Generate data for simulation analysis

make_data(
  num,
  anno,
  fn,
  lb.maf = 0.05,
  ub.maf = 0.5,
  filter.geno = TRUE,
  sd,
  b0 = 0,
  sigma = 1,
  ranef = FALSE,
  sigma.u = NULL,
  kinship = NULL,
  seed = 1
)

Arguments

num

A named, ordered integer vector specifying the numbers of simulations in the eight model categories. The model names in the correct order can be obtained using get_model_names.

anno

A data frame containing sample IDs (character strings or integers), subject IDs (character strings or integers), and treatment conditions (0 or 1). The columns must be names as "sample", "subject", and "condition".

fn

A character string specifying the function. This must be one of "nonlinear" and "linear", corresponding to nonlinear and linear models, respectively.

lb.maf

A scalar specifying the lower bound of MAF.

Written task 1:
In the make_data documentation, which two strings can the fn argument take?
Written task 2:
Go on with the make_data documentation from the point where it ends.
The data below this text are not needed for anything here.

Material:
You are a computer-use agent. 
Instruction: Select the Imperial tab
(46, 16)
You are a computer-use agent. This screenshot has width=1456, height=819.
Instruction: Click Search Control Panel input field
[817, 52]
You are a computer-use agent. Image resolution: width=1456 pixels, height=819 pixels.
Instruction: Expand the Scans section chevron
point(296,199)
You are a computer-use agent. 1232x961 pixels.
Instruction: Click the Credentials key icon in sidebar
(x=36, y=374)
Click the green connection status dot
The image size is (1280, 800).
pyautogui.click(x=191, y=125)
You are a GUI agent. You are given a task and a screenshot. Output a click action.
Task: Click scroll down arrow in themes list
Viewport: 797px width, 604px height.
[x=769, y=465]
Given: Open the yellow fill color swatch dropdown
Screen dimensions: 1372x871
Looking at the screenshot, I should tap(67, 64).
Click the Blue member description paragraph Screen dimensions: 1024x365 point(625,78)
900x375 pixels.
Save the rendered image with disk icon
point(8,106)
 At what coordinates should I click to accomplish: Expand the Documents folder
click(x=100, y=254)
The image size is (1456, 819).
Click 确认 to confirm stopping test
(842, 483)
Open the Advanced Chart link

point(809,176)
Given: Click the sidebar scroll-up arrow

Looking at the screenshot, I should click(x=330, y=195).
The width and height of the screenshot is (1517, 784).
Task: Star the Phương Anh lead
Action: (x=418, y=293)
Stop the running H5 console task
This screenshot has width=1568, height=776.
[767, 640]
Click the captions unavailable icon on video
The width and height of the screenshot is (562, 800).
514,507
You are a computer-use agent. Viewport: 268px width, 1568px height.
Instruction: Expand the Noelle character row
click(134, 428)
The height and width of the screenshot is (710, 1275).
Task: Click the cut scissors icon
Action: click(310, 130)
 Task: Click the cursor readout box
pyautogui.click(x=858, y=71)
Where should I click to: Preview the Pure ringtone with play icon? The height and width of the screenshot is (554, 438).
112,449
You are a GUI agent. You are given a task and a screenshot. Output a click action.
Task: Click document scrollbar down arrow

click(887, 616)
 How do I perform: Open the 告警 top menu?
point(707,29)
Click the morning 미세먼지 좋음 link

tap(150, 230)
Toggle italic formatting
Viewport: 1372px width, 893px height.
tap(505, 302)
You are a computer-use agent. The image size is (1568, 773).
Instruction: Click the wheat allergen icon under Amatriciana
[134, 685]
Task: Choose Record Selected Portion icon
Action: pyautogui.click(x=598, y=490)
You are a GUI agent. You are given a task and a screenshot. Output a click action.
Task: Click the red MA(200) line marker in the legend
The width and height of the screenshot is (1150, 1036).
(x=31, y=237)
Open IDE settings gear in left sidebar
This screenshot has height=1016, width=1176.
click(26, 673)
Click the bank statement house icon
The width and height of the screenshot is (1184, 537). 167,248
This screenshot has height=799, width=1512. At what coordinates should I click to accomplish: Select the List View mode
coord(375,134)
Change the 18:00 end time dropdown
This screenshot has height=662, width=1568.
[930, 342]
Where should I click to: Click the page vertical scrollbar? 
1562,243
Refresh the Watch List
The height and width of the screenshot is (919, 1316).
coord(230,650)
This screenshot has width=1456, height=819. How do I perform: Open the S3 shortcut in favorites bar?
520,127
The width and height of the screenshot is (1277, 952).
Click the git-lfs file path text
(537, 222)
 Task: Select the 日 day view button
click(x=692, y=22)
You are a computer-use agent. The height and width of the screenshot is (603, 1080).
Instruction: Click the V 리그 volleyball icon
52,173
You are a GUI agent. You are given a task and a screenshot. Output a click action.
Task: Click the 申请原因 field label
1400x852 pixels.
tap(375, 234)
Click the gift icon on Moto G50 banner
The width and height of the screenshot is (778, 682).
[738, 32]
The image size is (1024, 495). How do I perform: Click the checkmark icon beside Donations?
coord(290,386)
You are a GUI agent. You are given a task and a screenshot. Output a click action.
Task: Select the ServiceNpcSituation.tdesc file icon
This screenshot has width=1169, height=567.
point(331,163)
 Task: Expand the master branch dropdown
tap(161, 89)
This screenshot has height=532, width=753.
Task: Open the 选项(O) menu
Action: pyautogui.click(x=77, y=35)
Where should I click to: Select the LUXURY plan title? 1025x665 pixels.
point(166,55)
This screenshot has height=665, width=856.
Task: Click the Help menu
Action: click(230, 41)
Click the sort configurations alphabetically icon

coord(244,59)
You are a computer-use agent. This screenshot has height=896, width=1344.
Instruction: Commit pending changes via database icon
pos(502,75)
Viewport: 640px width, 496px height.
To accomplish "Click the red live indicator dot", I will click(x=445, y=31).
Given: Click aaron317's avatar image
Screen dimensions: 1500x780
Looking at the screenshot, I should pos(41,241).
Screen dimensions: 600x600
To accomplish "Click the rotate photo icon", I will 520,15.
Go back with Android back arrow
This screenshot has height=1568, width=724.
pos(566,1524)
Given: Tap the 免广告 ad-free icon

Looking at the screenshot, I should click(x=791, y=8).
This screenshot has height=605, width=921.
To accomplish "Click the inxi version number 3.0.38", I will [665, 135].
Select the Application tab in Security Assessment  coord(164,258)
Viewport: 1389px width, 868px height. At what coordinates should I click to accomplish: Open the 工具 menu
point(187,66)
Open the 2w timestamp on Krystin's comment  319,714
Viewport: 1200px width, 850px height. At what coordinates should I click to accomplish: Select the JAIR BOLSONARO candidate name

Written answer 1:
"nonlinear" and "linear"

Written answer 2:
ub.maf

A scalar specifying the upper bound of MAF.

filter.geno

A Boolean variable as to whether to ensure that all genotype levels have at least one observation.

sd

A vetor of length three specifying the effect size standard deviations.

b0

A scalar specifying the intercept.

sigma

A scalar specifying the residual error standard deviation.

ranef

A Boolean variable as to whether to include random effect.

sigma.u

A scalar specifying the random intercept standard deviation. If ranef is TRUE, this is set to sqrt(0.2) by default.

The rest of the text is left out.